How to choose appropriate AWS storage solutions?

Sruti Samatkar
Analytics Vidhya
Published in
6 min readDec 14, 2020

--

AWS: Storage Design

In AWS, there are many options when it comes to storage, so it’s important to understand the various storage services that are available, so you can pick the appropriate one’s for you needs. There is Simple Storage Service (S3), Glacier, CloudFront, Elastic Block Store (EBS), Storage gateways and the Snow family.

If you’ve ever seen that S3 and wondered what does it mean? It’s just the three S’s, Simple Storage Service. And it was one of the first storage services that Amazon ever offered with AWS. We also have Glacier. Glacier is for that archival data. Some place to put a large amount of data that you want to keep for a long time, but you’re not necessarily worried about accessing it frequently, or instantly.

Then we also have CloudFront. Now CloudFront is about getting the stuff

close to your users. So with CloudFront, quite often what you’re doing is simply making sure that web information, this kind of data that’s accessed frequently by your website visitors, is cached at an edge location that’s near the customer.

Then we also have Elastic Block Store, or EBS. Elastic Block Store is the best storage solution to use for your instances, when you want those instances to have very fast access, because we’re talking about block-level access, rather than object-level access. S3 is object-level while EBS is block-level.

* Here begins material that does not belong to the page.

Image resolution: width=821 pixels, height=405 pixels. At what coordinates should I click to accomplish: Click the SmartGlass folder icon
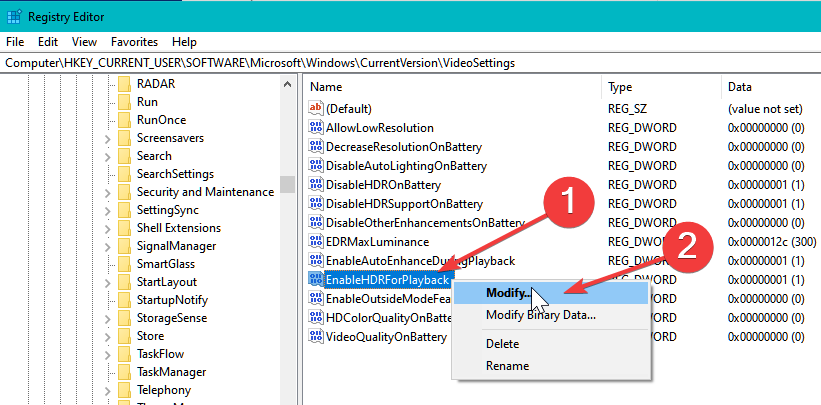point(124,264)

The Storage Gateway is basically an appliance that you put on your local network, either a software appliance or a hardware appliance, that acts as a VPN connection into the Amazon cloud. So that you can access your storage as if it’s local storage. Now the Snow family is a collection of really three primary products that can be used in order to migrate data from your local data stores into the cloud when you have massive amounts of data that you need to move. We’ll look at those in more detail later as well. The final storage service that you really have is your databases.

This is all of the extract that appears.